L’associazione dei sopravvissuti ha scritto una lettera al presidente dell’India Pranab Kumar Mukherjee, riportando i numeri degli attacchi del 2008. I pogrom hanno costretto alla fuga 56mila fedeli e causato la razzia e il rogo di 6.500 case in 600 villaggi. Secondo i dati del governo i morti accertati sono stati solo 38; due le donne stuprate; numerose le persone con mutilazioni e danni permanenti.

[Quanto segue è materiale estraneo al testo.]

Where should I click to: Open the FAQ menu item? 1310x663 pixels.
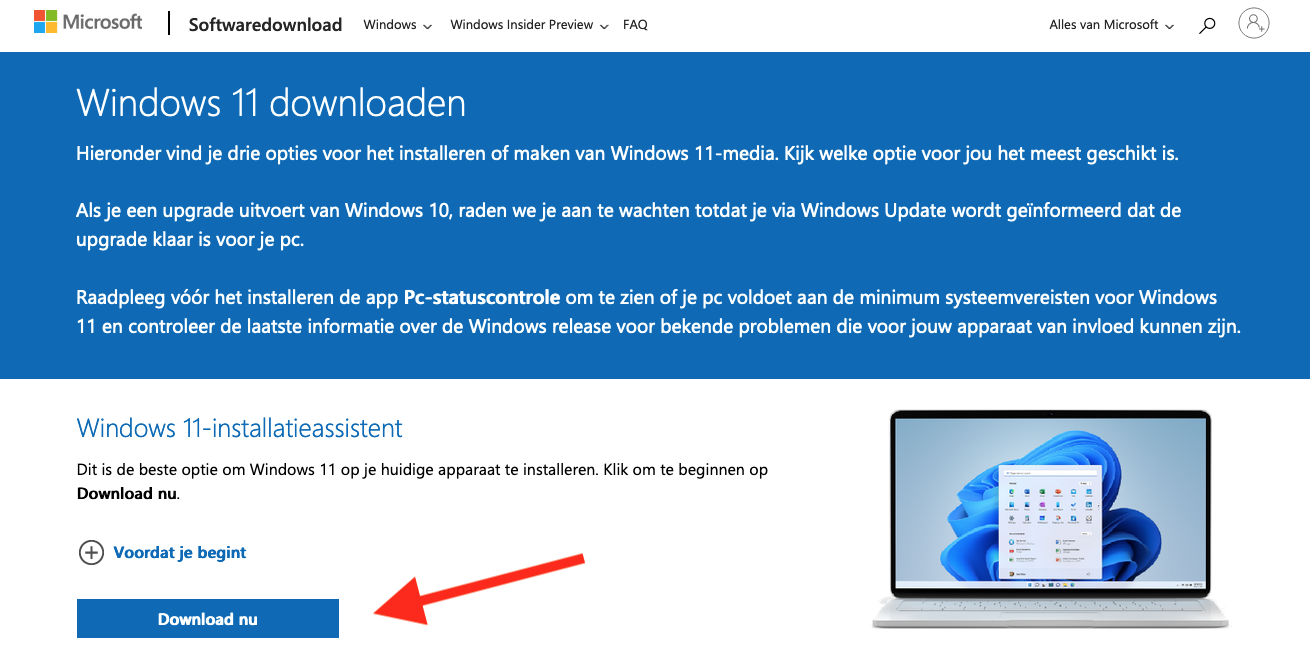tap(635, 25)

Tuttavia, il bilancio di Chiesa e attivisti sociali sono altri: 350 chiese distrutte e 35 istituiti (conventi, scuole, ostelli e istituti di assistenza) danneggiati, bruciati o saccheggiati. Almeno 90 le vittime, tra cui disabili, anziani, bambini, donne e uomini. L’associazione stima che almeno 10mila bambini sono stati costretti ad abbandonare gli studi. Inoltre molte minori sono state trafficate in altri Stati come schiave del sesso o come lavoratrici domestiche; la maggior parte di loro ha subito violenze dai datori di lavoro, costrette a non denunciare gli abusi per mantenere la propria famiglia.

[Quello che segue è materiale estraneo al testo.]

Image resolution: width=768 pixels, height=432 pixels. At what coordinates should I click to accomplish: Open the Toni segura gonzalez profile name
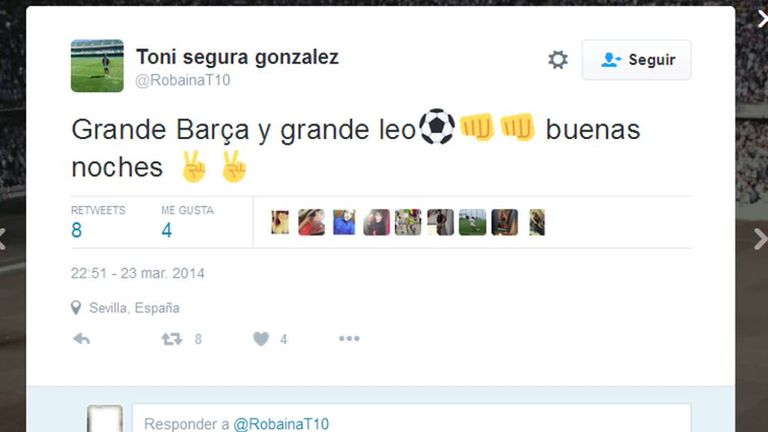click(x=237, y=57)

Tra coloro che hanno subito violenza, anche p. Thomas Chellan, direttore del centro pastorale Divyiajyoti, e suor Meena Barwa (nipote del mons. John Barwa svd, arcivescovo di Cuttack-Bhubaneswar), che era con lui al momento dell’aggressione. Entrambi sono ancora in vita, a differenza di p. Bernard Digal, morto in ospedale dopo mesi di sofferenze e ricordato tra nel primo monumento eretto a marzo di quest’anno in onore dei martiri dei pogrom.
A proposito di questi dati, Krishnan riferisce: “Quello che il Sangh Parivar [l’organizzazione-ombrello che raccoglie molte associazioni paramilitari indù, tra cui il Vhp - ndr] ha fatto a Kandhamal deve essere considerato terrorismo. Se non è terrorismo, cos’altro può essere?”. “Il Bjp [membro del Sangh Parivar - ndr] - continua - non rappresenta la religione indù. Rappresenta invece la politica di odio in nome della religione. Il governo dell’India punisce persone innocenti invece di assicurare giustizia alle vittime”. Il riferimento è ai sette cristiani innocenti condannati all’ergastolo per l’omicidio del guru Laxmanananda dopo una serie di rinvii e processi-farsa.
Quello che più indigna, secondo l’avvocato Dibakar Parichha che segue le azioni legali delle vittime, “è che le proprietà dei cristiani hanno subito danni per un valore di 90 crore [12 milioni di euro - ndr], ma le vittime hanno avuto risarcimenti solo per un totale di 70 lakh [circa 94mila euro]”.
Ajaya Kumar Singh, attivista del Kandhamal Nyaya Shanti O Sadbhabana Samaj e che ha presieduto la manifestazione, conclude: “La pace non è assenza di violenza, ma vivere liberi dalla paura e dall’insicurezza. Abbiamo diritto all’uguaglianza, alla libertà e alla giustizia. Questi sono diritti universali e inalienabili”.